Are you being nudged?

You might not realise it – and the government would prefer that you didn’t – but you’re almost certainly the target for government behaviour change initiatives that aim to ‘nudge’ us into making better decisions. Apparently we don’t make very good ones, left to our own devices. Why else would the UK be facing problems like stubbornly high carbon emissions, human-influenced climate change, epidemics of obesity, diabetes, depression and other mental illnesses, family breakdown, high unemployment, binge drinking and massive food waste? It’s all our fault – we must mend our ways.

That’s the theory. But recent studies, including the House of Lords Science and Technology Committee’s Behaviour Change Report, suggest that behaviour change policies generally seem to be about as effective as King Canute telling the rising tide to stop – and they may not be ethical either.
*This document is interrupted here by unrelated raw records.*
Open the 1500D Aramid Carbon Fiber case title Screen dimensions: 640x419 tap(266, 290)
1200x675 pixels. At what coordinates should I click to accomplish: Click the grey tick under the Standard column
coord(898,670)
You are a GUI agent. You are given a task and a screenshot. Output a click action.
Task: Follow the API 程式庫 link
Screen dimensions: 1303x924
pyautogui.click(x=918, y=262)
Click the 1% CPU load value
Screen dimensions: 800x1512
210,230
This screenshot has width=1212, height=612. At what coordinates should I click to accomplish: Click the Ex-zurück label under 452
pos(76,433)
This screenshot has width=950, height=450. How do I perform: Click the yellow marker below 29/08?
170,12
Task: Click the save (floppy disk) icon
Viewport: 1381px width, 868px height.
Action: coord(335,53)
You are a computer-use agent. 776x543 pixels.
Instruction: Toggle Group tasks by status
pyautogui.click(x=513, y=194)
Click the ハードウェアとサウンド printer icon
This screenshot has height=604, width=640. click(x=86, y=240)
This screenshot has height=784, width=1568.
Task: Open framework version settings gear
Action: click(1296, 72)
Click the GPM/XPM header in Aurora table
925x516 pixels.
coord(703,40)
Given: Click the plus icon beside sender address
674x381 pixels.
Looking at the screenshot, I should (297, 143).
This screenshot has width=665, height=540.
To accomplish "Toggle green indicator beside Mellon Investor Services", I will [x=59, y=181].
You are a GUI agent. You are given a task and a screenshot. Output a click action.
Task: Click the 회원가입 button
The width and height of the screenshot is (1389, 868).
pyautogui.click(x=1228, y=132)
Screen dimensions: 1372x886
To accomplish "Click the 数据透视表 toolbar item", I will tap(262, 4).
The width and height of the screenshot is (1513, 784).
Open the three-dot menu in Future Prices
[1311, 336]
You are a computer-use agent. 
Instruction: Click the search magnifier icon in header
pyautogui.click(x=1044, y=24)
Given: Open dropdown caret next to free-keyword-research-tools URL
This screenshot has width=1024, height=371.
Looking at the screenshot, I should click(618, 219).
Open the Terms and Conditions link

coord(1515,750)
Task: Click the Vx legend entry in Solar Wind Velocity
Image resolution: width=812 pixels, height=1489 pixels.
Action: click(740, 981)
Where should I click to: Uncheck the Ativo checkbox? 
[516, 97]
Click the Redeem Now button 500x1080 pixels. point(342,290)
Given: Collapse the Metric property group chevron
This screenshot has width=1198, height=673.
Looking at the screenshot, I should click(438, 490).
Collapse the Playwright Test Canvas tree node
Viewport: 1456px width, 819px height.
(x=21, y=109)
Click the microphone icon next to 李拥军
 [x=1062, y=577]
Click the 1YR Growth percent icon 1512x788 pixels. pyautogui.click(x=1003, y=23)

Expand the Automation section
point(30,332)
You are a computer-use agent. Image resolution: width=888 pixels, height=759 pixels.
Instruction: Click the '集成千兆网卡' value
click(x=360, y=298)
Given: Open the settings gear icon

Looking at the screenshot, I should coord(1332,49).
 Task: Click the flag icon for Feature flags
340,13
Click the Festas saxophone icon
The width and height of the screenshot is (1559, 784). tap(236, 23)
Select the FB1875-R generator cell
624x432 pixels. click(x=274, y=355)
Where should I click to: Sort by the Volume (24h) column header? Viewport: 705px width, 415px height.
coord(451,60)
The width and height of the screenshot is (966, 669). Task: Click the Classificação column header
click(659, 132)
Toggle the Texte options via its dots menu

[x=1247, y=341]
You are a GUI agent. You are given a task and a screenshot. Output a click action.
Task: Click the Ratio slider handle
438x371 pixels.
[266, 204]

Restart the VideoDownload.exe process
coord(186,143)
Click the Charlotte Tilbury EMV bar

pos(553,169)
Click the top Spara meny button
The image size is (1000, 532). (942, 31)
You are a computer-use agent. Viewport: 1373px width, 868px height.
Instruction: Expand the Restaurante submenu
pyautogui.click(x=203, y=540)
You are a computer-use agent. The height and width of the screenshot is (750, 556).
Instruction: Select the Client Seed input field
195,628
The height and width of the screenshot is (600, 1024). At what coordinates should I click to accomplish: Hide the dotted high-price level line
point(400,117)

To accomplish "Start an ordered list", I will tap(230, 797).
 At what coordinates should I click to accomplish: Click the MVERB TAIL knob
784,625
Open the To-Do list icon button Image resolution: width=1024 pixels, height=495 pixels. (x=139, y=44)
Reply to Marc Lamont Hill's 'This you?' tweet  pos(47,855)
This is because behaviour change interventions aim to bypass people’s awareness and induce them to act in ways they haven’t thought about.

The Department of Environment, Food and Rural Affairs (Defra) wants to target specific behaviour change interventions at different sections of the population, according to whether or not they see themselves as green. This is likely to be extra-pointless. A recent survey shows that  - with green values or without – people’s energy consumption and carbon emissions are the same.

 

The Behavioural Insights Team wants to make us better consumers

Despite this evidence, behaviour change is central to current UK government policies. The Coalition Agreement announced their intention of “finding intelligent ways to encourage, support and enable people to make better choices for themselves”, preferring this to policies that involve regulation or public spending – which it called “bureaucratic levers”.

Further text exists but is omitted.